• **Selected extract**
· · ·
# 라자만



## 82riceballs

Hi all,

One of my friends posted on Facebook a picture of a bundle of grapes on sale at a Japanese department store. Fruits at Japanese department stores can be very expensive. He wrote:

하하하 미쳤다 ㅋㅋ
아무리 백화점이라자만 
청포도 한송이에 지금 환율로 한 8만원 하겠다 하하하하

What is this 라자만? Is it commonly used in spoken Korean? It doesn't seem to be a typo and upon Google searching seems to occur often with 아무리... Is it short for something, e.g. 이라고 하자고만하다??

Thanks in advance!!!


----------



## Kross

It is not hard to hear someone use that in a real-life conversation. The pattern ~라지만 can be used when you want to say that something goes well beyond your understanding. So in the second sentence of your example, your friend wanted to say that he/she already knew that everything in a department store is more expensive than at normal places but this time this place the price of a bundle of grapes is much overcharged like a rip-off. The longer expression can be 아무리 ~ 이라고 하지만. 

For example, 아무리 포도를 백화점에서 판매한다고 하지만, 가격이 터무니 없이 비싸네.


----------



## 82riceballs

Thank you so much!!!!


----------



## yonh

라자만 is a typo of 라지만.


----------
· · ·
• **Given entries**
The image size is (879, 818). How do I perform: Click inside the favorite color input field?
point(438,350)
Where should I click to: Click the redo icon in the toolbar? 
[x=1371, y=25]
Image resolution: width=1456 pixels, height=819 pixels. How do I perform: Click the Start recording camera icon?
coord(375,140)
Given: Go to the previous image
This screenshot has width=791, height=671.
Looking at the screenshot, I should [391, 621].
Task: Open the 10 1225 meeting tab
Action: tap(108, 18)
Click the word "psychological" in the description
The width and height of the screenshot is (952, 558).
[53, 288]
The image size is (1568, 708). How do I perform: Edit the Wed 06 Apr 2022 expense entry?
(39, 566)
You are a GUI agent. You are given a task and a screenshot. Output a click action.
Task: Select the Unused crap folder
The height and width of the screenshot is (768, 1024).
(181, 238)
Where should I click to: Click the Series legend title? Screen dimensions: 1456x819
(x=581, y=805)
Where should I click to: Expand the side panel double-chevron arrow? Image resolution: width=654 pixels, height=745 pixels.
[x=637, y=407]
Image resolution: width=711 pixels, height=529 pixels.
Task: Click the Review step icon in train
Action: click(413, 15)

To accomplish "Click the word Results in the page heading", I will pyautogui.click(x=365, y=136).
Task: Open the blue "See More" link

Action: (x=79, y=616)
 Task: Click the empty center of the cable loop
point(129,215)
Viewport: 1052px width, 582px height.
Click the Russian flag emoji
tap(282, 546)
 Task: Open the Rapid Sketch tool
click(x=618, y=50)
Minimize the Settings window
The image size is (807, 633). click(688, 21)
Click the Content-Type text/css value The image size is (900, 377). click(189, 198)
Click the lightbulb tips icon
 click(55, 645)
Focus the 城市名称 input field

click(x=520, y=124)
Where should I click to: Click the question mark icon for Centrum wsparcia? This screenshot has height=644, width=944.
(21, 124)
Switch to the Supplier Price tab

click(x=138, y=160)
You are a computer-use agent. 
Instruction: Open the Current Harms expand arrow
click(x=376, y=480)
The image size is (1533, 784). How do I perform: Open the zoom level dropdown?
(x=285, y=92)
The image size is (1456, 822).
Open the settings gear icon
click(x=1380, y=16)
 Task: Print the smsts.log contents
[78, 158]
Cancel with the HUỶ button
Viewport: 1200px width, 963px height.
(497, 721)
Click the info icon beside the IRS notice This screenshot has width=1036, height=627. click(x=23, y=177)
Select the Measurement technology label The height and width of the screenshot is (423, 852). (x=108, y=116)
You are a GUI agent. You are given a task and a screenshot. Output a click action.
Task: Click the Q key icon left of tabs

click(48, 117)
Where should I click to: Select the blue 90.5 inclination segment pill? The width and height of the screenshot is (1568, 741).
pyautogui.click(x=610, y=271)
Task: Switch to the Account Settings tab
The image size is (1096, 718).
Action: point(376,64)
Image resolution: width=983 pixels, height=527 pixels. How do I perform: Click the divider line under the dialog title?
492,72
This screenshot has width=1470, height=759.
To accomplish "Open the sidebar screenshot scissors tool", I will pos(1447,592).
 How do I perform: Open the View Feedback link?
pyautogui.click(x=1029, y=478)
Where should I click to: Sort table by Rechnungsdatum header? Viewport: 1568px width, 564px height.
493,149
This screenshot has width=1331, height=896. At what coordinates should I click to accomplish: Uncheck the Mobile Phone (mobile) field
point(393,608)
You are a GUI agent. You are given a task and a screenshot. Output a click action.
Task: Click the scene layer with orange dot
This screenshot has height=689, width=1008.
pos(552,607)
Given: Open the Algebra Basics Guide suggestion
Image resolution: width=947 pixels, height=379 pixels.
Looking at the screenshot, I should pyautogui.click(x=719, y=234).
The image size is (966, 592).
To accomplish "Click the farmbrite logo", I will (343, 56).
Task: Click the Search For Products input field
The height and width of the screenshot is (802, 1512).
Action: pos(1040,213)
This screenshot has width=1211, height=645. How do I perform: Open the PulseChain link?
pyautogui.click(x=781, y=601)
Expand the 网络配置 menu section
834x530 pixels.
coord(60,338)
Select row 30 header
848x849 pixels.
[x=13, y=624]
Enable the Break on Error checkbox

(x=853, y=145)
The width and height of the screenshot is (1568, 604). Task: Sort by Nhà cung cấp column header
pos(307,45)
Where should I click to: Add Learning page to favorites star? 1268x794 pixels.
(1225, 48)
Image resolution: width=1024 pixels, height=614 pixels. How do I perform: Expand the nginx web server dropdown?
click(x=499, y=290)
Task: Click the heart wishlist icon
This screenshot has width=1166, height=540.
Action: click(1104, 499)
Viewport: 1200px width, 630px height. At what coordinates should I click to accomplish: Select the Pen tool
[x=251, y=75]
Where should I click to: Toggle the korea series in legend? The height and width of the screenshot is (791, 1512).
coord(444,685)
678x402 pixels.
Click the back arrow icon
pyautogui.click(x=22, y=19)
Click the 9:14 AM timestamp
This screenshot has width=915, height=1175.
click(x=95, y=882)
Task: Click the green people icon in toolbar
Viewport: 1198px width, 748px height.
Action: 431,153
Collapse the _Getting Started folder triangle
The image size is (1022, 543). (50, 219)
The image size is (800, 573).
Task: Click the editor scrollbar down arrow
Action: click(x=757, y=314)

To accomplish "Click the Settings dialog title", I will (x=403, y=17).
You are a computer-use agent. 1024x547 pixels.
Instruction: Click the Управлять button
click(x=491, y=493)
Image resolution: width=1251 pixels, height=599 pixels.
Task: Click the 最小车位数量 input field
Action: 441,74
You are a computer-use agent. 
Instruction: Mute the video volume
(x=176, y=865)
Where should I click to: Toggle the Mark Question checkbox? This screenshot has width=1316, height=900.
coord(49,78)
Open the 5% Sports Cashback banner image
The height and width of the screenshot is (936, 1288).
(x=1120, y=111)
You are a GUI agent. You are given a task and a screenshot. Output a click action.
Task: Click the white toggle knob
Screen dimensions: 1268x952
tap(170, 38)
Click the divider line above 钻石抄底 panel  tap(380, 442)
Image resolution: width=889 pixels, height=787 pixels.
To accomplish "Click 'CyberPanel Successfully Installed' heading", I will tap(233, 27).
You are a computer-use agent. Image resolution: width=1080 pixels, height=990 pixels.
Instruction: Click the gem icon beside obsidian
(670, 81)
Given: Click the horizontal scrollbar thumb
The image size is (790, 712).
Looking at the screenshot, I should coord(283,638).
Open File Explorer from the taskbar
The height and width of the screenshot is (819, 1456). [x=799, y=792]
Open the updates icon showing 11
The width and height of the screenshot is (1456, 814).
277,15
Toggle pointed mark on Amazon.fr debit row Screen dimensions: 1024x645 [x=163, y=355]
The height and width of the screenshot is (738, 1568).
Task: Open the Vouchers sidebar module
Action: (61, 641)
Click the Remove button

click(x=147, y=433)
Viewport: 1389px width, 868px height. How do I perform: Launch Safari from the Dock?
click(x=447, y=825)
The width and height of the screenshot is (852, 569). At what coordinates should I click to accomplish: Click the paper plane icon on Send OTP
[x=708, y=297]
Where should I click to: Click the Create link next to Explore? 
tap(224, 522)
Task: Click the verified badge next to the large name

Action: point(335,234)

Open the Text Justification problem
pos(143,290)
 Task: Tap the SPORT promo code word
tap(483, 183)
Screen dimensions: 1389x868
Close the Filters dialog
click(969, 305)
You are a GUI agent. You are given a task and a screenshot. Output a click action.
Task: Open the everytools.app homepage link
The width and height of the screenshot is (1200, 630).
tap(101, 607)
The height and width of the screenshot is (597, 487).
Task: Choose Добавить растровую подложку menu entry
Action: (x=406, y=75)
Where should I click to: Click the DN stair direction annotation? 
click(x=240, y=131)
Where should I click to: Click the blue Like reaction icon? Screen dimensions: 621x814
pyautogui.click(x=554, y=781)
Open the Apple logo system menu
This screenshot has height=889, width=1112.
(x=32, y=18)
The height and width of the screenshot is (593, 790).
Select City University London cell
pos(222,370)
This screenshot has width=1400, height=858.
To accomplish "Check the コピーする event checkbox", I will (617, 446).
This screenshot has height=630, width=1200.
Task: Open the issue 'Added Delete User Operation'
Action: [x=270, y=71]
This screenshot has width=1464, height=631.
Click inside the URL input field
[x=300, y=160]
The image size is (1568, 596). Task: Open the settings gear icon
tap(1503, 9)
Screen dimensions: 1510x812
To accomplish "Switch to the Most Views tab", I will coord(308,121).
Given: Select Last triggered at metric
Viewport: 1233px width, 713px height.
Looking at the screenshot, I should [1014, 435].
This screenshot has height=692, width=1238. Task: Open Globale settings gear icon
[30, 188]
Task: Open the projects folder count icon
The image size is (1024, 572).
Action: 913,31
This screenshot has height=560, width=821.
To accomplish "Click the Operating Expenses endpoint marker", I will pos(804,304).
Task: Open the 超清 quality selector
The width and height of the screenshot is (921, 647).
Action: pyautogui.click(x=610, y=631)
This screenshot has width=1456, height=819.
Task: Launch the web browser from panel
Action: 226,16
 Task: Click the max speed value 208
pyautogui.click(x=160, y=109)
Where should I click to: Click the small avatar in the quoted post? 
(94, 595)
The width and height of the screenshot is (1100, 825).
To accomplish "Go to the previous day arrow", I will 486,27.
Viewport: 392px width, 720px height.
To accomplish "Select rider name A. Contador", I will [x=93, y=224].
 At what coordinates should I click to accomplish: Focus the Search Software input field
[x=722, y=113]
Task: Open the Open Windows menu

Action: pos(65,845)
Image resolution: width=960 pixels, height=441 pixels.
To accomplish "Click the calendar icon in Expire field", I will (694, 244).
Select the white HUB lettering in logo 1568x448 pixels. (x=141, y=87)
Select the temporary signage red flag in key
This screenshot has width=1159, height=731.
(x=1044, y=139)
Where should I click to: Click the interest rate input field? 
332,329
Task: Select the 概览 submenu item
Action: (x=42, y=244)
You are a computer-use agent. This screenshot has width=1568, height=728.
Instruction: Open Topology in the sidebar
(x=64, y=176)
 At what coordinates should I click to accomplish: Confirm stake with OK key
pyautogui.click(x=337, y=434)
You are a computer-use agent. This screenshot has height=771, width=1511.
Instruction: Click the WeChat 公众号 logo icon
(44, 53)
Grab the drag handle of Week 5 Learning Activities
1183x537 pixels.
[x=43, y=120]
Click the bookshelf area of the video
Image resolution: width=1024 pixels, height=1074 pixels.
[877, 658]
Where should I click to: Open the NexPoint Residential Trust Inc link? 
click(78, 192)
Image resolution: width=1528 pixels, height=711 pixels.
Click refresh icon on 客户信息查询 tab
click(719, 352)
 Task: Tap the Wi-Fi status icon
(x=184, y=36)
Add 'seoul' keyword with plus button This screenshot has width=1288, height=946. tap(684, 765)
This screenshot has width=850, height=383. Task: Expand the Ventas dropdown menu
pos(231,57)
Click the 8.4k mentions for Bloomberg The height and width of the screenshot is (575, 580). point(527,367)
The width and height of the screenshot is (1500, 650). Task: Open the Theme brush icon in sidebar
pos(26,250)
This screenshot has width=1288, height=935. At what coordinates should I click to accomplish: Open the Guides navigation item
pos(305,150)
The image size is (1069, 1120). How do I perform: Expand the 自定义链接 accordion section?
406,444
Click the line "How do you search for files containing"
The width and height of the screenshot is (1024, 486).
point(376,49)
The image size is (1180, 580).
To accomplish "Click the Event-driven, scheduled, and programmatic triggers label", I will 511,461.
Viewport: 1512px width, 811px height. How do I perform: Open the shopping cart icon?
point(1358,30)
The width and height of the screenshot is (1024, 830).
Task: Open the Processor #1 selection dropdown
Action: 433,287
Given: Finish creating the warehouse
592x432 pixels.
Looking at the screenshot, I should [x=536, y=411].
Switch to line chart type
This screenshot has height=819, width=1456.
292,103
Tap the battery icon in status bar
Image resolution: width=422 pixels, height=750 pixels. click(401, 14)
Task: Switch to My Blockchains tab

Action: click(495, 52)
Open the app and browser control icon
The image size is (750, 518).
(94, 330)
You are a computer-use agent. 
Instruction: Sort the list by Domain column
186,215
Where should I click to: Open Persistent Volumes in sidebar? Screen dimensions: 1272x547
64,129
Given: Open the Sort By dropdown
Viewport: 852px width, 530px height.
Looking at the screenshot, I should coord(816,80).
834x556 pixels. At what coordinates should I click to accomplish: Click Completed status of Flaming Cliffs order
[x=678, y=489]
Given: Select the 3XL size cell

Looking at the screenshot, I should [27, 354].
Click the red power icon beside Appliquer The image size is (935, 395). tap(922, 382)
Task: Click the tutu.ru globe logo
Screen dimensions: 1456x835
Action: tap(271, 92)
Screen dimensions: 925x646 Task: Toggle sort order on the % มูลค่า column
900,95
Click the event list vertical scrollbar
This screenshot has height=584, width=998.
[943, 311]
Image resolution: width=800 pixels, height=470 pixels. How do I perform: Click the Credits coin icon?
· · ·
• **Your tasks**
• A. Summarize the thread about 라자만 in two sentences.
• B. Answer these questions from the thread about 라자만, one answer per line:
(i) What was in the picture the friend posted on Facebook?
(ii) What longer expression does Kross give for the pattern?
(iii) According to yonh, what is 라자만?
Draw only on the thread about 라자만 here, not on the lines.

• **Answer set**
• A. A user asks what 라자만 means in a friend's Facebook post about a bundle of grapes at a Japanese department store, and whether it is common in spoken Korean. One reply says the pattern ~라지만 marks something that goes well beyond one's understanding, with 아무리 ~ 이라고 하지만 as the longer expression, and another reply says 라자만 is a typo of 라지만.

• B.
(i) A bundle of grapes on sale at a Japanese department store.
(ii) 아무리 ~ 이라고 하지만.
(iii) A typo of 라지만.